# Demystifying SARIMA Models

Last week I finished a project where I identified the five zip codes in the city of Baltimore, Maryland where an individual would expect the highest return on investment for buying a house, living in the house, then reselling after two years. You can check out my github repository for the project [here](https://github.com/sethchart/Baltimore-Real-Estate-Investment). In that project, I used Seasonal AutoRegressive Integrated Moving Average (SARIMA) models to forecast house prices based on historical data that I collected from Zillow.

In this post I want to take a closer look at these powerful time series models and try to get some intuition for how they work. A SARIMA model is a fairly complex type of time series model that combines several ideas to provide a flexible framework for modeling time series data. I want to build up the full model slowly and step-by-step so we can get an idea of how each additional piece contributes to the full model.

## What is a time series?

First thing's first, what kind of data are we trying to model? Time series data. What does that mean? How about a few examples.

### Example 1 

Suppose that you are using a workout app and every morning you weigh yourself and record your weight in the app. The list of all of your weights is a time series. The list of weights represents the history of your weight over a period of time, measured at regular time intervals. 

### Example 2 

Suppose that you record the total amount of money that you spend at the end of each month. The list of expenditures is a time series. The list represents the history of your spending over a period of time, measured at regular time intervals. 

### Definition 

Given one measurable quantity, a time series is a list of measurements of that quantity taken at regular time intervals.

## Recurrence Relations

A time series is fundamentally a list of numbers. The list below are weights from my own fitness tracker app collected every morning starting on 2020-11-16 and ending on 2020-11-22. 

In [2]:
weights = [172.6, 172.6, 172.1, 171.7, 172.6, 171.0, 172.8]
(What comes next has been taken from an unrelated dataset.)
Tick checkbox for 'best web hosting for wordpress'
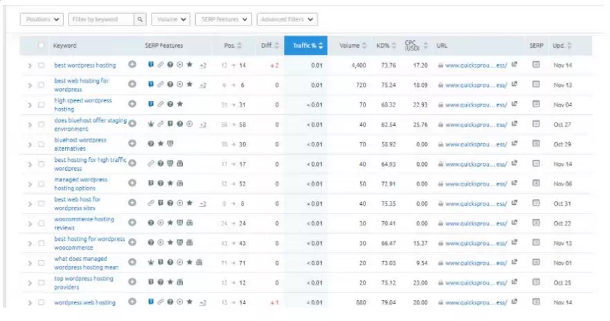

Mathematicians like to use compact notation for lists like the one above. A mathematician might call the list above $w$. Then, they would refer to the very first number in the list by the name $w_0$, so $w_0 = 172.6$. This is pretty similar to the way we work with this list in python. If we want the first number in the list, we type `weights[0]` which returns 172.6. The function below lists out all of the numbers in the weights list with both mathematical notation and python syntax.

In [10]:
from IPython.display import display, Markdown
def print_weights():
    for k in range(len(weights)):
        display(Markdown(f"$w_{k}$ = weights[{k}] = {weights[k]}"))
        
print_weights()

$w_0$ = weights[0] = 172.6

$w_1$ = weights[1] = 172.6

$w_2$ = weights[2] = 172.1

$w_3$ = weights[3] = 171.7

$w_4$ = weights[4] = 172.6

$w_5$ = weights[5] = 171.0

$w_6$ = weights[6] = 172.8

One common way to describe a list of numbers is by providing an equation that allows you to compute a value of the list using previous values of the list. Usually we need to provide the equation and a few values to get the ball rolling. Let's look at a couple of classic examples.

### Example 3
$$a_n = 2a_{n-1} \text{ for } n \ge 1, a_0 = 1.$$

This says that for any whole number $n$ that is greater than zero, the $n$th value in my list is just two times the previous ($(n-1)$st) value in the list. Also we are given a value ($a_0 = 1$) to get the ball rolling. We can compute the first couple of values by hand:

$n = 1$ is greater than zero, so our equation tells us that:
$$a_1 = 2a_0$$
But we were given $a_0 = 1$, so we see that:
$$a_1 = 2(1) = 2$$

But, why do math by hand in a python notebook. Let's check out the first ten values in this list $a$.

In [16]:
import numpy as np
def compute_sequence(coefs, initial_conditions, n_values):
    order = len(coefs)
    sequence = initial_conditions
    while len(sequence) <= n_values:
        tail = sequence[-order:]
        new_value = np.dot(tail, coefs)
        sequence.append(new_value)
    return sequence

compute_sequence(coefs=[2], initial_conditions=[1], n_values=10)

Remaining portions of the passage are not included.